In all honesty, my only criteria for signing up for FSEM selection was whether or not it was in a Residence Hall with AC, and how much the class tied into history or literature. “Hey,” I thought to myself. “This is a little bit of all of that. I’ll put it down.”

And here I sit, 12 months later, writing a reflection on the aftermath of that very decision. Aftermath is a strong word. Consequences? Effects? One of those words. I did not know what Don Quixote was when I signed up for this class, other than a hunch that there was some relation to Shakespeare based on the time period. I was right about that much.

After this course, and especially after our group project, I will remember the character of Don Quixote as in a word, iconic. Perhaps idiosyncratic. A character who has caused me great personal frustration as I read of his misguided yet whimsical peregrinations. But a character does not need to be infallible in order to be memorable. In fact, the opposite is true. When Don Quixote freed the galley slaves in the first portion of the book, I could not help but shake my head in frustration. Why would one do something as stupid as letting a slew of criminals out to wander the world freely? I even laughed a bit at the events that took place after Quixote and Sancho Panza met the Duke and Duchess, as their gullibility did not surprise me. (Perhaps that’s a bit mean spirited of me, though.) I did not realize the great extent to which Cervantes’ work has influenced so much in popular culture, even now after 400 great years.

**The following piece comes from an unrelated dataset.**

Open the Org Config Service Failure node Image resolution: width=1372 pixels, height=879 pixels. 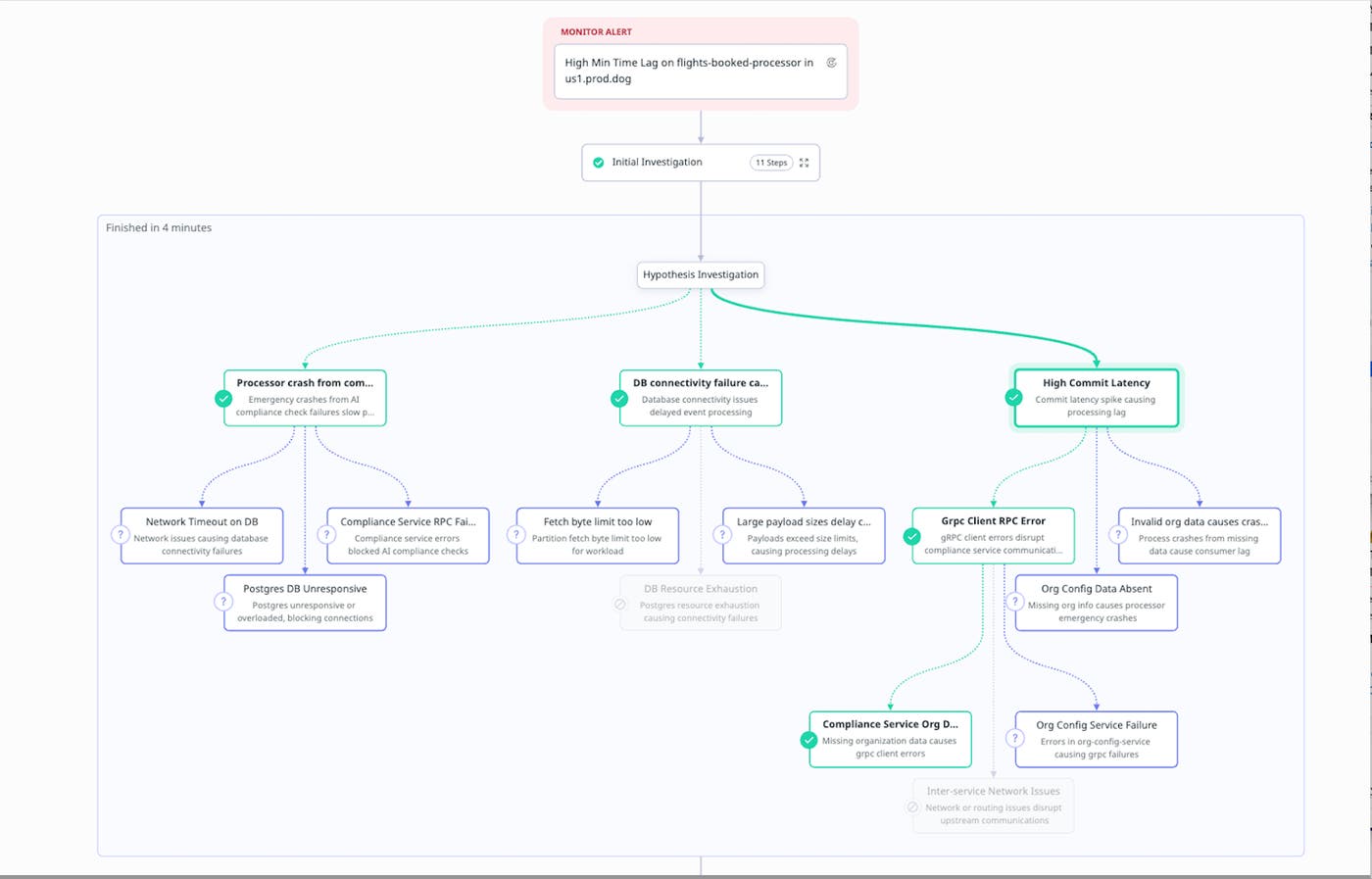[x=1097, y=739]
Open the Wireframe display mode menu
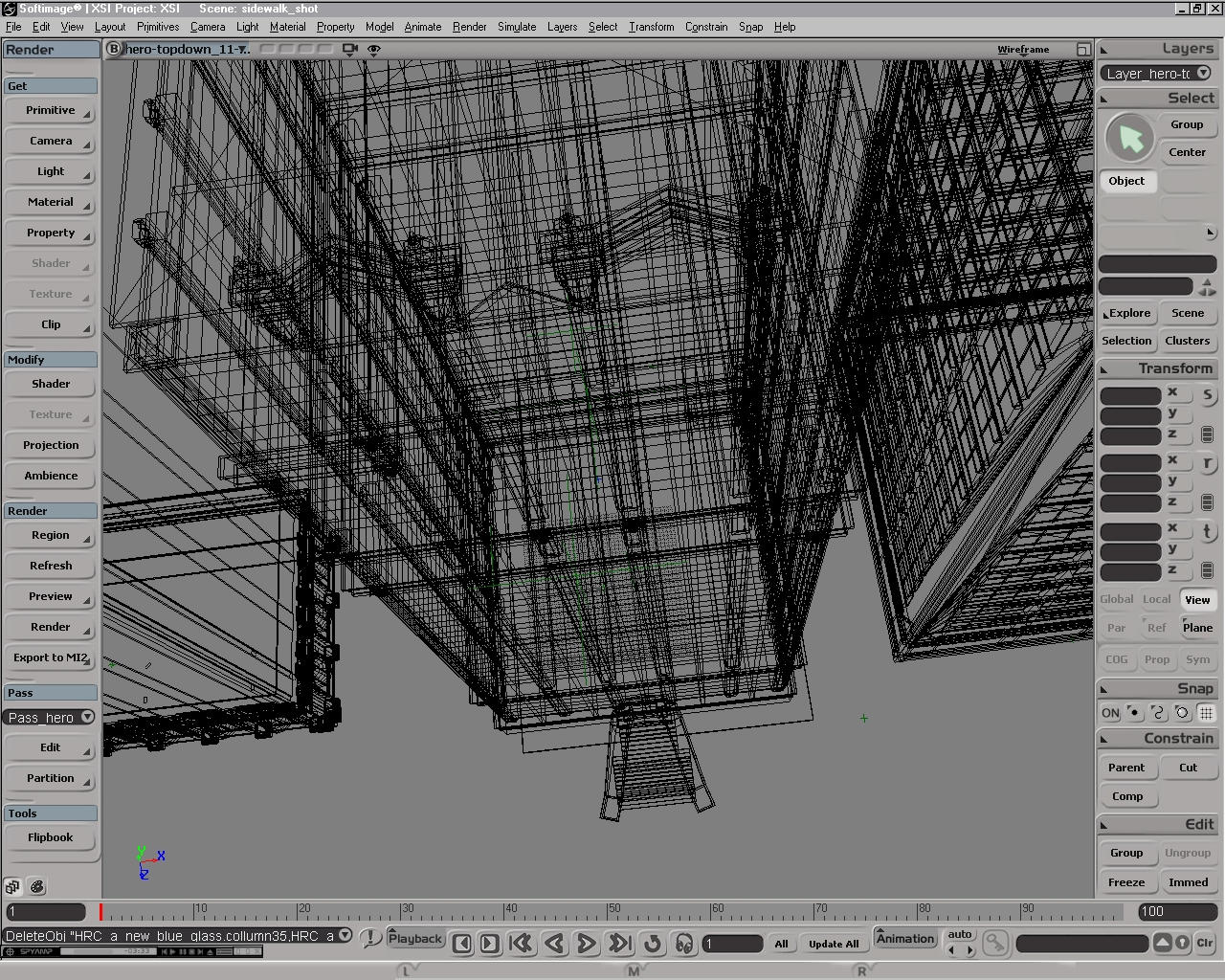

But no matter how much I may critique Quixote, whether it be for his foolishness, lack of leadership qualities, or blind following of a misinterpreted and outdated social dogma, the character remains undoubtably unforgettable. After all, the words”when life itself seems lunatic, who knows where madness lies? Perhaps to be too practical is madness. To surrender dreams — this may be madness. Too much sanity may be madness — and maddest of all: to see life as it is, and not as it should be” may be debated for truth, however, remain certainly relevant. We must keep in mind the importance of questioning social norms, and attempt to seek the truth that inherently lies in this world, without falling victim to applying blind ideology to every situation we may encounter.

Like Quixote, I will remember the idiosyncrasy of this FSEM after I have graduated. The focus of the entire class was unique and nuanced, yet had many applicable lessons – such as the use of technology. With that said, I will say that there were certain activities, such as the creation of Twitter Bots, that did not feel as applicable to my other classes or a potential career as they could have been.

Overall, I have had a good experience in my FSEM.